With the current set of StandardOps we can lower most of TOSA’s cases to i64 operations with multiple instructions. For instance a fixed point rescale would appear as:

// Extend to 64-bit
%in_64 = sexti %in : i32 to i64
%multiply_64 = sexti %multiply : i32 to i64
%shift_64 = sexti %shift : i32 to i64

// Multiply and downshift
%scaled = muli %in_64, %multiply_64 : i64
%result_64 = shift_right_signed %scaled, %shift : i64

// Truncate
%result = trunci %result_64 : i64 to i32

This solution works for the TOSA operations however it results in repeated appearance of the same set and depends on LLVM pattern matching composite operations. E.g. ARM has some CPU intrinsics that handle some of these cases and having specific IR to target these ops is beneficial. Furthermore, as some target platforms don’t support i64 integers but do support these fixed operations natively, having a specific lowering path could be beneficial.
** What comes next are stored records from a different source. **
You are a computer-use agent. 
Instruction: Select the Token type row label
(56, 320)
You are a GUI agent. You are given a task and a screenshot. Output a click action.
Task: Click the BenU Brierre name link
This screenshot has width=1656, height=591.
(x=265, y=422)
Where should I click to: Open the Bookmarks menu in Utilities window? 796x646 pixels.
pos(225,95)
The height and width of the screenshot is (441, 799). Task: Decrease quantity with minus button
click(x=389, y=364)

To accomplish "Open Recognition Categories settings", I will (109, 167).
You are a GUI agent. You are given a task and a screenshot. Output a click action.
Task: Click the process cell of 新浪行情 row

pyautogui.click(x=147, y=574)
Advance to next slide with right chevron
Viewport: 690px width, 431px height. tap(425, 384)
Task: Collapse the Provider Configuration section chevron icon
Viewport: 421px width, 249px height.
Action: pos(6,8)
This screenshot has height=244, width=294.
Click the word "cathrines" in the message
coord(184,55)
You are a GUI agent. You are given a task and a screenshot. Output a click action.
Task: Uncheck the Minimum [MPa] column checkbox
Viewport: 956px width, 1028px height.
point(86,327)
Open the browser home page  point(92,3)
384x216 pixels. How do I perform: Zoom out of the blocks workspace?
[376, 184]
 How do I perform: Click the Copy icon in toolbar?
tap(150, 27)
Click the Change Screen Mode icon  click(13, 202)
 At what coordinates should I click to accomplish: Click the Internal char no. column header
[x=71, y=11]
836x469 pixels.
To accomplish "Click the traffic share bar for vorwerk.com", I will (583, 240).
The other problem is testing lowerings that use fixed-point operations is difficult to interpret test correctness as large composite operations often hide semantic meaning of the lowering. Sets of 3-4 operations are often representing over-flow safe cases when the set I/O of the set is 32-bit but the internal behavior needs to be 64-bit to guarantee correctness.

Given fixed-point operations are going to be common for Quantized models and TOSA is likely to not be the only dialect creating fixed-point operations, having a universal method for representing fixed point operations is beneficial. Would a separate fixed-point dialect make sense in this case? How would it be best to represent these types of operations to work well with CPU intrinsics and the general LLVM backend?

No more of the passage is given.